Technology - Sound - Images
Automatic evaluation of perceived quality
© J-M. Prima
How can you determine, in real time, whether the video or sound experienced by users is good or bad quality without asking them? In Rennes, research conducted by Inria makes it possible to automate the measurement of this perception. This innovation has an immediate application in the telecoms sector, where the start-up Perceptiva Lab will market services incorporating this technology.
Hollow, distant, choppy or downright inaudible sound. Faded, jerky, frozen or overly pixellated image. The digital era has not done away with all of the sputtering and crackling that disrupt communications. For an operator, therefore, being able to take real-time measurements of how its customers perceive the broadcast quality at any place in the network is clearly of interest. It is not a question of gauging a loss of the signal but instead of quantifying the quality perceived by the user at the point of arrival: ADSL box, PDA, telephone, etc.

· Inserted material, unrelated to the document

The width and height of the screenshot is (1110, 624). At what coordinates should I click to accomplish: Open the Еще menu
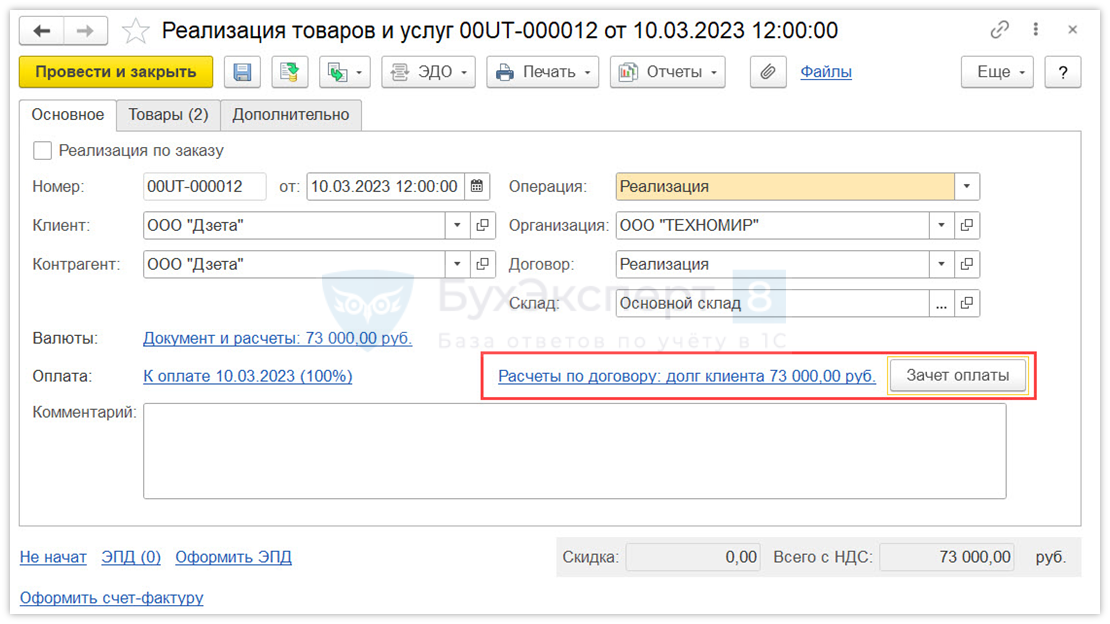pos(997,72)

Yes, but how? A research team led by Gerardo Rubino, Inria senior research scientist, has recently developed a promising solution. "In principle, perceptual quality is highly subjective", explains the scientist. Each individual feels things in their own way. It is therefore more difficult to calibrate these feelings than to carry out a traditional objective measurement, for example calculating the simple difference between a send time and a receipt time. "
Difficult, but not impossible. "Subjective quality is something we've been able to measure for a long time ." The trick: panels. Small groups of people asked about the quality of what they hear or see. "They must indicate whether it is inaudible, difficult to hear, acceptable... For sound, for example, the rating uses a scale from 1 to 5. One might think that perception differs greatly from one individual to another. However, by looking at the group overall, you quickly realise that there is actually some uniformity. Of course, some stand out, but the vast majority ultimately share a similar perception. The group is consistent ." The proof: "if we test the same sequences with a second panel, the results prove to be substantially the same. Therefore, a truth emerges. Panels make it possible to establish a standard. "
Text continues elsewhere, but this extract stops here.